### Exercise prompt
Review the material and extract every line in which the word "arrow" occurs.

### Input data
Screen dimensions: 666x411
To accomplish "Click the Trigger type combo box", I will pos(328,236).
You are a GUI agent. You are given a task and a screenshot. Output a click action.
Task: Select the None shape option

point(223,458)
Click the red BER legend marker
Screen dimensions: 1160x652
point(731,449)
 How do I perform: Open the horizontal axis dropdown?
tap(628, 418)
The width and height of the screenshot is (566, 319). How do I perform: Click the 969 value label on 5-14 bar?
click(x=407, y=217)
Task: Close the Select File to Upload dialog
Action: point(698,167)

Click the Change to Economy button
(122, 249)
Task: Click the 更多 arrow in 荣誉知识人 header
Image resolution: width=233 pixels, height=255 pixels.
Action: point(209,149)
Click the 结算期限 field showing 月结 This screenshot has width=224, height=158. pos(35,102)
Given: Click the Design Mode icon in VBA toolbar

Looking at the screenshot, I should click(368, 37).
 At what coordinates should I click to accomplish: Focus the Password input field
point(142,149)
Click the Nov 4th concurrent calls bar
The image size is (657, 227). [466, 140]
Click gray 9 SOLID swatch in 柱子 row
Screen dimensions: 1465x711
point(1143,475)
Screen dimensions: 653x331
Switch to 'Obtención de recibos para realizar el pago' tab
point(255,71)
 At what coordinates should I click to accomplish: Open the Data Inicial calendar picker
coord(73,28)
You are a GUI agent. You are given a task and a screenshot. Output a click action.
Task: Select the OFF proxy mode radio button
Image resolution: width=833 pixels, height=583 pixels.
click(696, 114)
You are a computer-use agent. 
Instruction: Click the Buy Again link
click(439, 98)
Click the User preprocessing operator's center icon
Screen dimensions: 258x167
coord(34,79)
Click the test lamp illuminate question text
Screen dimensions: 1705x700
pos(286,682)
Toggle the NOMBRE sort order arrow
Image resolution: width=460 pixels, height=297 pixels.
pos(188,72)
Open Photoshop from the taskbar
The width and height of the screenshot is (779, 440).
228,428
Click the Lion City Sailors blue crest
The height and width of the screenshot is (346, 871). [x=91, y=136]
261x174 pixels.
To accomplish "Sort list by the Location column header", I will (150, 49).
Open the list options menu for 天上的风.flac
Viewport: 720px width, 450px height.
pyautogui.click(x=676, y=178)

### Exercise solution
Task: Click the 更多 arrow in 荣誉知识人 header
Toggle the NOMBRE sort order arrow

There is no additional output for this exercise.